Hopefully this whets your appetite for containerless deployment. In upcoming posts, we will review a simple architecture for a containerless application (complete with working code).
Sunday, May 5, 2013
Using A Variable Depth Copy to Prevent Hibernate LazyInitializationException
What is LazyInitializationException?
I’m going to go out on a limb and say: Anybody who has ever used Hibernate has at some point triggered a LazyInitializationException. Seriously, questions about what this exception is and how to fix it pop up all the time.
What
is a LazyInitializationException? In a nutshell, if you use Hibernate
to load an entity from the database, and then try to access a
lazily-loaded portion of that entity’s object graph from outside
the database session, Hibernate will throw a
LazyInitializationException. The simple answer is to just not access
lazily loaded properties or collections outside of a session. However,
the devil, as they say, is in the details.
If you’re unfamiliar with this exception and its solutions, I recommend reading up on the many options to solve
this problem. The options have been covered enough and are google-able
enough that I don’t need to discuss all of them here (except maybe to
ask you to avoid OpenSessionInView). But what I can discuss here is my own solution to the problem, and
show how my solution provides a two-for-one bundle of goodness.
What were the issues I was looking to solve?
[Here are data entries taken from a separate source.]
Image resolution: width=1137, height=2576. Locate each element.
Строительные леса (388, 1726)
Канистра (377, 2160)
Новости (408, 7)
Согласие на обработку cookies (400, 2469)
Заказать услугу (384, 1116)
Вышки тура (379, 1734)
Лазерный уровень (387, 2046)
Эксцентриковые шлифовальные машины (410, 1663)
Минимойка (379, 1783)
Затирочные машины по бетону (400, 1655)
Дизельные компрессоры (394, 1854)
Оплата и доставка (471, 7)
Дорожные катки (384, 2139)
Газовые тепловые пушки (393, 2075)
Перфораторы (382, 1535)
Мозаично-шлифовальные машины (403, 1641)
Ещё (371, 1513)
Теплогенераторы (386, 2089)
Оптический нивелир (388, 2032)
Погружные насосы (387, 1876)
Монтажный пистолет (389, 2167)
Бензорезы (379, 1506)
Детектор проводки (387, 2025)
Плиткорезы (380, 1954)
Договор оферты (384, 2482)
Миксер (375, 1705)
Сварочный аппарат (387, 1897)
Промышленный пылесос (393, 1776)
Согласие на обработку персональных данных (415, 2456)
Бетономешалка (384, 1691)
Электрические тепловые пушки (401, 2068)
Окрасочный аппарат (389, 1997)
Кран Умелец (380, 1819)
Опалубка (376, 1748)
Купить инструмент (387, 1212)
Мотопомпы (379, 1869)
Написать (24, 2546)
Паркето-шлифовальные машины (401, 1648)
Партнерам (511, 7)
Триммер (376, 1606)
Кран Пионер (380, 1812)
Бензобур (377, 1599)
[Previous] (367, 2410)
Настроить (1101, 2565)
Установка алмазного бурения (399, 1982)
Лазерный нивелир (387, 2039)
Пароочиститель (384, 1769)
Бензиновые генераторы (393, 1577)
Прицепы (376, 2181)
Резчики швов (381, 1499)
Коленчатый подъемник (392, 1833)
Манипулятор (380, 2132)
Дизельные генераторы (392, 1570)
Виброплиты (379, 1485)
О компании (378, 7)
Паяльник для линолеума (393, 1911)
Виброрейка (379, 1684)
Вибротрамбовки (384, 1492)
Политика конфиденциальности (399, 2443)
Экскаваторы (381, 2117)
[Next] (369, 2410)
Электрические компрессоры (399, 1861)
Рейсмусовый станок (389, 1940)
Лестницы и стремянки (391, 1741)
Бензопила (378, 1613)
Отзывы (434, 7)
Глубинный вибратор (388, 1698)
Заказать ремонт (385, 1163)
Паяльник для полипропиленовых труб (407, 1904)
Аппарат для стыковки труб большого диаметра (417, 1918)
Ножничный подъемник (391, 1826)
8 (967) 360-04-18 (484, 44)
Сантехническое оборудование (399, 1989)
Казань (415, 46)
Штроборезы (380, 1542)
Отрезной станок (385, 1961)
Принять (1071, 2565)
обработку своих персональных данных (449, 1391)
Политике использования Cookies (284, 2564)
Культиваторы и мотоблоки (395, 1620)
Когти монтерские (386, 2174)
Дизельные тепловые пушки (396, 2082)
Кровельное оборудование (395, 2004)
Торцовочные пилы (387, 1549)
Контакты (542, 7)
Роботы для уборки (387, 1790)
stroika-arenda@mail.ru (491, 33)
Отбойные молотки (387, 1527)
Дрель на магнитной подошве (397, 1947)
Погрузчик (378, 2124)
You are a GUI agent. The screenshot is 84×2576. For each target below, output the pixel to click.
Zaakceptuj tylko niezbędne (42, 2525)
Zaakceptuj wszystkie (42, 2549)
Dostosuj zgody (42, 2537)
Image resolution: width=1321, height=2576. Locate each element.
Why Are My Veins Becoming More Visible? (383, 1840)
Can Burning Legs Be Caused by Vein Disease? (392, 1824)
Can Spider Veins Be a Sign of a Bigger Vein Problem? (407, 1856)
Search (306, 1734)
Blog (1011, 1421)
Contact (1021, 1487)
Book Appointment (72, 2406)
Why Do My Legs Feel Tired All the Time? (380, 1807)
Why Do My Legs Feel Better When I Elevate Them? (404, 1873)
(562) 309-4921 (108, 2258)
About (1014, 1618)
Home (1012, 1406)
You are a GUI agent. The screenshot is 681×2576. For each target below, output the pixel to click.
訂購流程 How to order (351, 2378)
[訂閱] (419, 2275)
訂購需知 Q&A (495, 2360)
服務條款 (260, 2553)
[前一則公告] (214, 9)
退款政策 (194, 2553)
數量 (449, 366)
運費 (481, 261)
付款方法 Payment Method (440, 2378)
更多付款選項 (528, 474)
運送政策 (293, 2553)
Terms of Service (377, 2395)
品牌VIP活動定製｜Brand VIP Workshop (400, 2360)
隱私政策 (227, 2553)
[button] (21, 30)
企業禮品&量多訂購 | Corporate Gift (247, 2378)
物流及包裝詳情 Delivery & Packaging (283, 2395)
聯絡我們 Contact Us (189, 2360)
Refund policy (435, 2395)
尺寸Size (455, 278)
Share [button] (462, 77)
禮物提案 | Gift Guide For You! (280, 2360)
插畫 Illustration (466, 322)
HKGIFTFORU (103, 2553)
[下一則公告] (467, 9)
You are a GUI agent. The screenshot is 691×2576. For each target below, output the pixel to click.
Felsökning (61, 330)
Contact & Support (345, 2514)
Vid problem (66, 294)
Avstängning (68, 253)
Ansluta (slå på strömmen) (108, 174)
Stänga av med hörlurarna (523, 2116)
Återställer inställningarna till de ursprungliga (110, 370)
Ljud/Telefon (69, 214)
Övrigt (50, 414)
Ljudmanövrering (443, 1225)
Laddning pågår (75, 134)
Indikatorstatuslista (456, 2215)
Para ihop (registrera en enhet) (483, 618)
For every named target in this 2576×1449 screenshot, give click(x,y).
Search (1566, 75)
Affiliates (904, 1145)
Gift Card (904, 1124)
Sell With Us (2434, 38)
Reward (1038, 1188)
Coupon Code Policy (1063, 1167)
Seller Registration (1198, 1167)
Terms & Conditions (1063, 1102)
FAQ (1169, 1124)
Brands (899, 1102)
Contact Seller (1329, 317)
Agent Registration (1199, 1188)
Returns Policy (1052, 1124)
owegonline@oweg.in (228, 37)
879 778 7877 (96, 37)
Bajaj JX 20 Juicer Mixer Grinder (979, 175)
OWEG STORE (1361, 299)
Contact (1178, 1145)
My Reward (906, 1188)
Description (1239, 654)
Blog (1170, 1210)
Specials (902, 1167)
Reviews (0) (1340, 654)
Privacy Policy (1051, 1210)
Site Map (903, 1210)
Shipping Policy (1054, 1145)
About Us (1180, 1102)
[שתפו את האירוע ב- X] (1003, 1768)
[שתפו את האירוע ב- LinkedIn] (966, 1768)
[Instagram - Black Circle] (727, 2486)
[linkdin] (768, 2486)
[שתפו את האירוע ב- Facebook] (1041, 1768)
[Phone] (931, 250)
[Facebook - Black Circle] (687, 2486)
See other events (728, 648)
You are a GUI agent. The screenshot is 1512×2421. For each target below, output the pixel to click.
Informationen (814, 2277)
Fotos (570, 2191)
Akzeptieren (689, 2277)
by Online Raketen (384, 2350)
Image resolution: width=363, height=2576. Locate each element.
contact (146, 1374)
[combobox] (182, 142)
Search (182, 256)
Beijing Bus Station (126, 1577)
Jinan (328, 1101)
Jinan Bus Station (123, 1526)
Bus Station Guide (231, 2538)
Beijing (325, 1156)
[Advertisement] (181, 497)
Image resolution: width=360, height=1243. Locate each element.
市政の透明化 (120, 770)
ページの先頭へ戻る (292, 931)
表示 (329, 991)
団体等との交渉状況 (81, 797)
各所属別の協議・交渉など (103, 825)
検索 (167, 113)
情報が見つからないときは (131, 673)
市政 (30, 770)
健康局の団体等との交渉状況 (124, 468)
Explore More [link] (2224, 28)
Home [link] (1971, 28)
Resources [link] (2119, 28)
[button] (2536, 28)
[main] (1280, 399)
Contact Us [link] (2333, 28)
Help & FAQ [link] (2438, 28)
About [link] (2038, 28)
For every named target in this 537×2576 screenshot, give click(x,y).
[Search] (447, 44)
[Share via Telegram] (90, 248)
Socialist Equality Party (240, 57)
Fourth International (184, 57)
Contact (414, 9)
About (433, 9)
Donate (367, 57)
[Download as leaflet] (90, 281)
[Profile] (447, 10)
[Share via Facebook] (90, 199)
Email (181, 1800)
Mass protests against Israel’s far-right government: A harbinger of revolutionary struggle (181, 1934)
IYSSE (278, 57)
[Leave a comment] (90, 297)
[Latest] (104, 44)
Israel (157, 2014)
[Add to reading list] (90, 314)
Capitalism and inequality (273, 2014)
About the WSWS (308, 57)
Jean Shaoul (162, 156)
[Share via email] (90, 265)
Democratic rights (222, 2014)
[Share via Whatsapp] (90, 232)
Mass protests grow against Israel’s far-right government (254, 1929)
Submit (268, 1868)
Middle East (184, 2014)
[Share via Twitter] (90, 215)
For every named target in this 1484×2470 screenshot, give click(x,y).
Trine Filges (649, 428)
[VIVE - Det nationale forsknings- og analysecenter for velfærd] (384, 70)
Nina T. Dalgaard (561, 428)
Besides preventing this exception, first of all I was looking for a solution that would convert Hibernate objects into a DTO that looks the same as my regular entity / domain object. I investigated mapping with Dozer,
but it looked a bit heavy for my needs, and I didn’t want to introduce
another library unless it was actually necessary. Another option is to
use a HibernateUnproxifier, but that still requires code to access each specific collection every time, and I was looking for something more general.
Secondly,
I was looking for a solution that would load collections to the right
depth (deep enough, or shallow enough). Sometimes I wanted just the
top-level properties of an object, sometimes I wanted the object’s
objects or collections, and so on. As mentioned above, the simple answer
is that you can just lazily load the objects and collections you want
as needed. But the devil in the details is that it quickly becomes
cumbersome to modify your DAO or Service with methods to load this
specific collection here and that specific collection there.
Finally,
I was looking for a solution that prevents circular references.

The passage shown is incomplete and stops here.